Linked from The Wednesday Hodgepodge at From This Side of the Pond

Wednesday, September 30, 2020

Wednesday Hodgepodge: The Cream in my Coffee

It's the Wednesday Hodgepodge! Answer the questions on your own blog then hop back to From This Side of the Pond (click the graphic) to share answers with the rest of the world.

 
From this Side of the Pond
1. When is the last time you experienced nostalgia?

Probably a couple of days ago when we visited an outdoor flea market.

2. September 29th is National Coffee Day. Do we need this? Ha! So are you a coffee drinker? If so how many cups per day, and tell us how you like it. Is there a recipe you enjoy that calls for coffee as one of the ingredients? 

In spite of the fact that I love teapots, I am more of a coffee drinker. Those who believe in nature would say that it seems to run in my family. On the nurture end, I spent my early years living around the corner from a Tim Horton's doughnut shop (when there were less than ten in existence), so maybe that counts for something.

One of my favourite holiday recipes was originally called Coffeeberry Loaf, but it doesn't have any coffee in it. I sometimes use coffee as the liquid in chocolate cupcakes. We made these Cappuccino Thumbprints a few times for special occasions.
If you missed the National Coffee Day, it appears you can still enjoy International Coffee Day on October 1st. Looks like we just can't get enough coffee commemoration.

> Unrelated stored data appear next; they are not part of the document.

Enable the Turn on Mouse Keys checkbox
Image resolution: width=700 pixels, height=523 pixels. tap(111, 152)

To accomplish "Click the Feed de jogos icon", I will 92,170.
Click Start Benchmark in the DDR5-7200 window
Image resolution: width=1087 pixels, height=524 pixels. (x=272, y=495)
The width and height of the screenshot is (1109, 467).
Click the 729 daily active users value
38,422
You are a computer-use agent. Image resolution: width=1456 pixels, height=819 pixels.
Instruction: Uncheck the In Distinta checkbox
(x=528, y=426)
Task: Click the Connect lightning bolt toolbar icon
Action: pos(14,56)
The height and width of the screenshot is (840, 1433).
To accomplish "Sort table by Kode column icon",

3. Do you find praise or criticism to be more motivating? Explain. 

Not sure about that. Praise is, obviously, less painful. It would depend on where the criticism comes from and if it's based on something real and/or something I have any control over.

4.  What's a television series you keep coming back to and re-watching? 

When we were at the flea market, I bought a copy of this 1996 tribute to PBS Mystery. We have watched a LOT of those shows over the years, but there are some others in the book that we've never seen. One page of the book shows a list of episodes by season, and Mr. Fixit thinks it would be interesting to start at the beginning (in 1980) and watch through them all in order (to 1996), at least the ones we can find, which would mean starting with She Fell Among Thieves and probably working through a lot of Rumpole of the Bailey before getting back to Inspector Morse and the final Sherlock Holmes episodes.. Last night we watched one from the Partners in Crime miniseries (Agatha Christie's Tommy and Tuppence).
5. As the month of September draws to a close give us three words to describe your mood.

It feels slightly profane, though not untruthful, to make it "Come Lord Jesus."

Something less heavy?

"Stay Sidelined, Snow." Hoping for some good October weather.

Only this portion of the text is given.